Marianna Sabattini, correggese, si è laureata in ostetricia a Parma nel 2003 e ha lavorato per anni negli ospedali della nostra provincia, prima di capire che il suo posto era un altro. La sua prima esperienza all’estero è stata nel 2007, in Costa d’Avorio. Nel 2018 la sua voglia di viaggiare e di impegnarsi per gli altri l’ha spinta in uno dei paesi più poveri al mondo, Haiti, poi a Kananga, in Congo. Infine ha deciso che quella sarebbe stata la sua vita: si è licenziata dall’ospedale di Guastalla, dove aveva un contratto a tempo indeterminato, ed è partita, di nuovo, per il Congo come operatrice di Medici Senza Frontiere. Ed è lì che la sento, a fine novembre, attraverso una connessione internet intermittente e con la pioggia tropicale di sottofondo.

Cosa ti ha portato a compiere questa scelta?

«Sono sempre stata affascinata dai risvolti antropologici e transculturali della mia professione, che ho approfondito attraverso corsi e scuole di specializzazione postuniversitari, oltre che con il lavoro sul campo. Anche prima di partire, infatti, quando lavoravo ancora in ospedale, parte del mio servizio la dedicavo ad assistere le donne straniere nei centri salute presenti nella nostra provincia, che su queste tematiche è sempre stata all’avanguardia. Non mi piacciono le ingiustizie e ho sempre amato viaggiare. Così ho scelto il lavoro che mi consentisse al meglio di coniugare queste mie due propensioni».

Come hai scelto Medici Senza Frontiere?

«Esistono tante associazioni che operano in questi settori, tutte piuttosto valide. Il primo viaggio l’ho fatto con Terre de Hommes, ad esempio, ma Medici Senza Frontiere è quella che rispecchia maggiormente le mie idee: si basa esclusivamente su donazioni di privati, i suoi bilanci sono completamente trasparenti (e consultabili via internet; ndr) e quasi tutti i fondi sono destinati ai progetti di intervento.
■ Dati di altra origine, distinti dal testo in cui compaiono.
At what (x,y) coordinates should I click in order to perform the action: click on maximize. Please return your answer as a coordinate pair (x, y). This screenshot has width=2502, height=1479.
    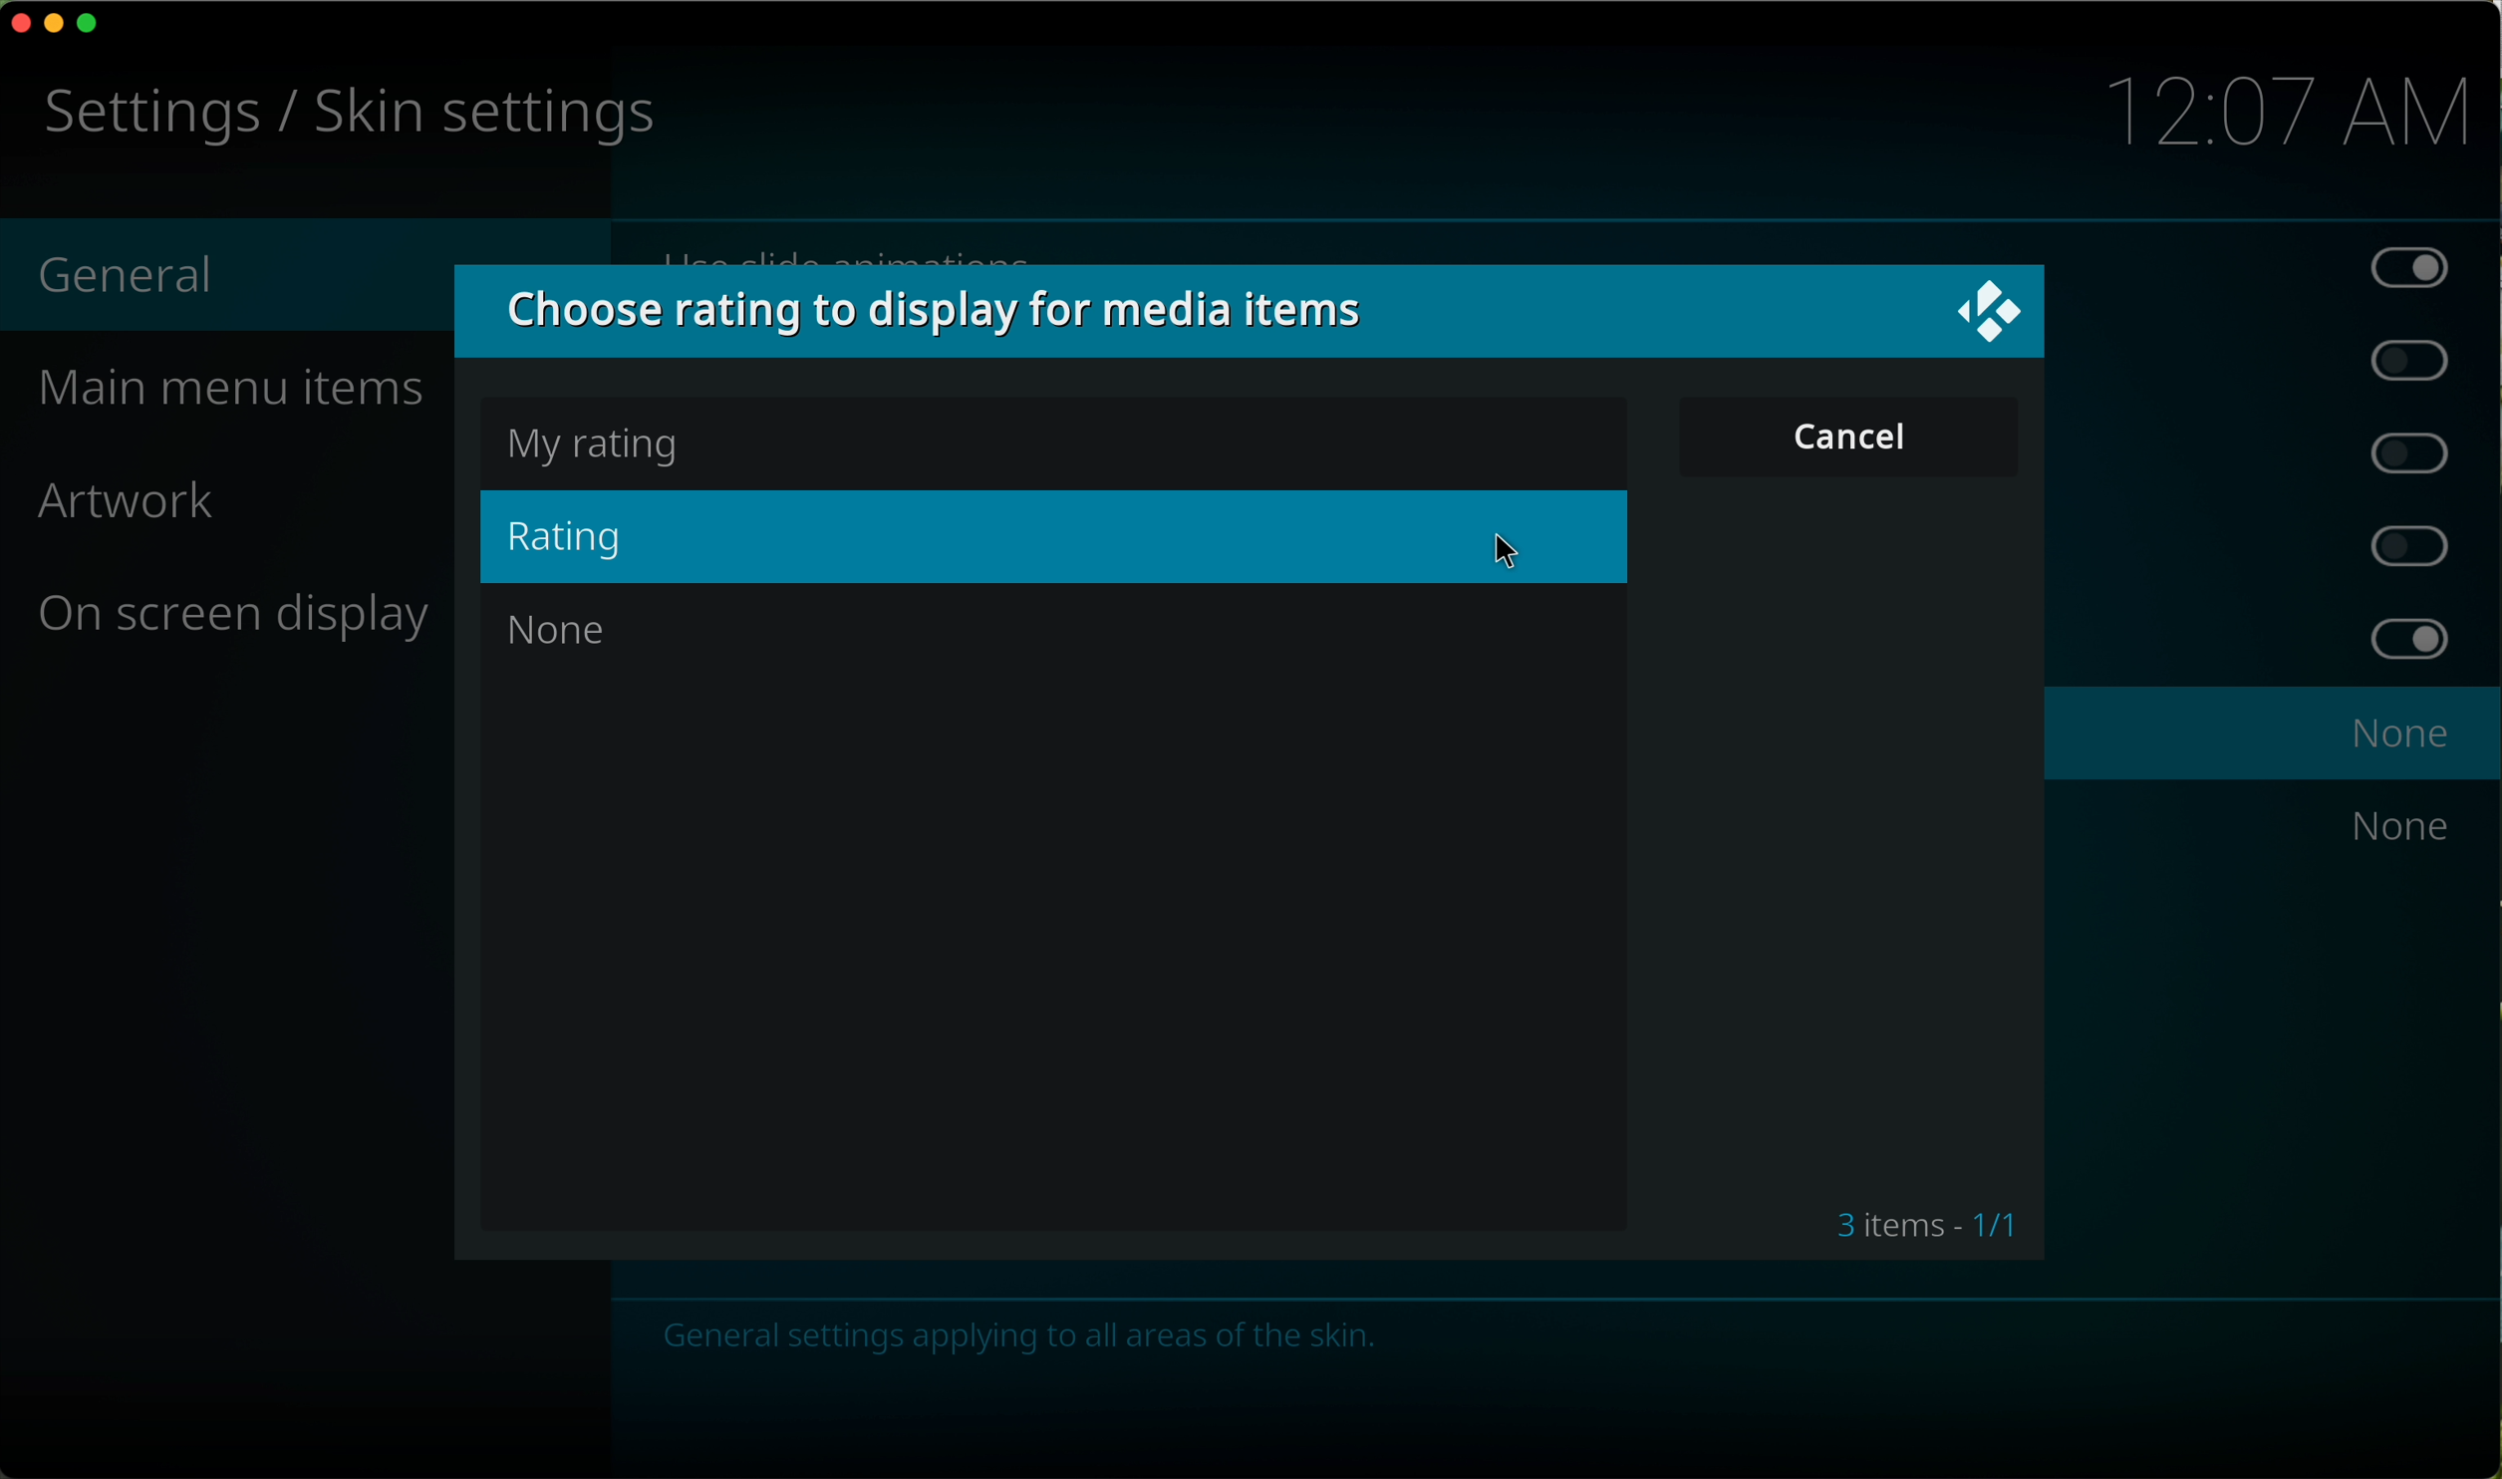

È presente dal 1971 nelle zone di guerra e nei paesi più poveri del pianeta per assistere malati e feriti, facendo della neutralità e dell’indipendenza la propria bandiera».

Quali sono le tue mansioni?

«Quando sono partita, volevo occuparmi di assistenza alla maternità e di violenza sessuale, che in Africa, purtroppo, rappresenta un problema gravissimo. Oggi, invece, il mio impegno è soprattutto manageriale, strategico, di formazione e gestione del personale. Una delle prerogative di MSF, infatti, è quella di non sostituirsi, ma di sostenere gli operatori locali, che poi dovranno fare tesoro delle competenze apprese e diffonderle sul territorio. Qui a Masisi, ad esempio, sono l’unica ostetrica esterna: i 35 medici e infermieri sono tutti congolesi, con qualche specialista che talvolta viene da fuori e alcuni operatori MSF provenienti da altre regioni del Congo».

Com’è la tua giornata tipo?

«L’edificio in cui viviamo si trova vicino all’ospedale, che raggiungiamo a piedi. Nella residenza siamo circa dodici-tredici operatori, tutti MSF, ma il nostro numero varia a seconda del periodo. Non siamo soltanto medici: ci sono gli addetti alla parte amministrativa, logistica, di approvvigionamento materiali e farmaci. È importante che fra di noi ci siano buoni rapporti perché, per ragioni di sicurezza, non possiamo uscire, se non per recarci al lavoro. Alle 18 c’è il coprifuoco e tutti devono rientrare. Poi, al bisogno, possiamo partecipare alle cliniche mobili: in auto o in moto raggiungiamo villaggi, situati anche a grande distanza da qui, per portare assistenza a malati, feriti o donne partorienti. In caso di successo, si hanno grandi soddisfazioni, anche se i pericoli sono molti».